[Communal Hashtags] Twitter Tells Telangana HC It Is Not Amenable To Writ Jurisdiction In India, Seeks Safe Harbour Protection Under IT Act
Micro-blogging platform Twitter Inc. has disputed the application of writ jurisdiction over it, in a plea before the Telangana High Court against trending of "communal hashtags" on the platform. The social media company has stated that it is incorporated under the laws of the United States of America and is not a 'State' within the meaning of Article 12 of the Indian Constitution....
Micro-blogging platform Twitter Inc. has disputed the application of writ jurisdiction over it, in a plea before the Telangana High Court against trending of "communal hashtags" on the platform.

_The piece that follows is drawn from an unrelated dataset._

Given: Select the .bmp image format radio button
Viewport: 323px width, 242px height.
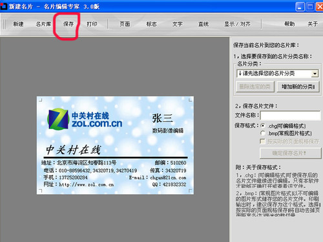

The social media company has stated that it is incorporated under the laws of the United States of America and is not a 'State' within the meaning of Article 12 of the Indian Constitution. Further, it is not performing a public function and is not amenable to writ jurisdiction. It submitted,
"the Answering Respondent does not perform any 'public function', contrary to what is alleged in the Petition. The nature of relationship between the Answering Respondent and the users on its Platform is contractual in nature. Thus, even if the Answering Respondent provides a service to the public in a wider sense, there is no public law element involved in the enforcement of a private contract of service."
Thus, it is contended that the PIL filed by Advocate Khaja Aijazuddin is not maintainable.
The Telangana High Court had issued notice to the Company in June this year asking it to file a counter affidavit in the matter within four weeks, and explain why such tweets had not been removed.
When the matter was taken up in July, the Court was informed by the DGP, Hyderabad that Twitter had removed all objectionable content, including communal hashtags. However, the Court remarked that that mere removal of the impugned content is "not sufficient" and Twitter must enter appearance.
Thus, the Company has filed a counter affidavit before the High Court and the matter is listed for hearing today.
On merits, the Twitter has stated that it is merely an intermediary and cannot be made liable for the content posted by its users. It said,
"the nature of the services provided by the Answering Respondent is such that it qualifies as an intermediary as defined under Section 2(1)(w) of the IT Act. The Answering Respondent in operating the Platform merely receives, stores, or transmits certain information over the internet on behalf of its users, who are the authors and publishers of such information."
It added,
"Electronic records are attributable to the 'originator' under the information Technology Act, 2000…The attribution of liability for any electronic record is on the 'originator' of any such electronic record and cannot be fastened onto an intermediary. The IT Act has recognized 'originator'(s) and 'intermediary'(ies) as distinct and separately defined them as two mutually exclusive classes under Sections 2(1)(za) and 2(1)(w)."
Twitter has further taken the defence of "Safe Harbour" under Section 79 of the IT Act and it is submitted that as long as it does not (i) initiate the transmission, (ii) select the receivers of transmission, or (iii) select or modify the information contained in the transmission, which it claims that it does not, it cannot be held liable.
It is also contended that it did not have "actual knowledge" of the objectionable content, as there was neither any court order nor any Govt notification to take down the impugned content. Nevertheless, it is submitted, that "adequate steps for policy violation" were taken by the Company against the impugned hashtags.
Lastly, it is submitted that the plea, in effect seeks to create a "regime of prophylactic, pre-publication prior restraint" on content posted by users, and the same would contravene the scheme for blocking of content under the IT Act and multiple decisions of the Supreme Court.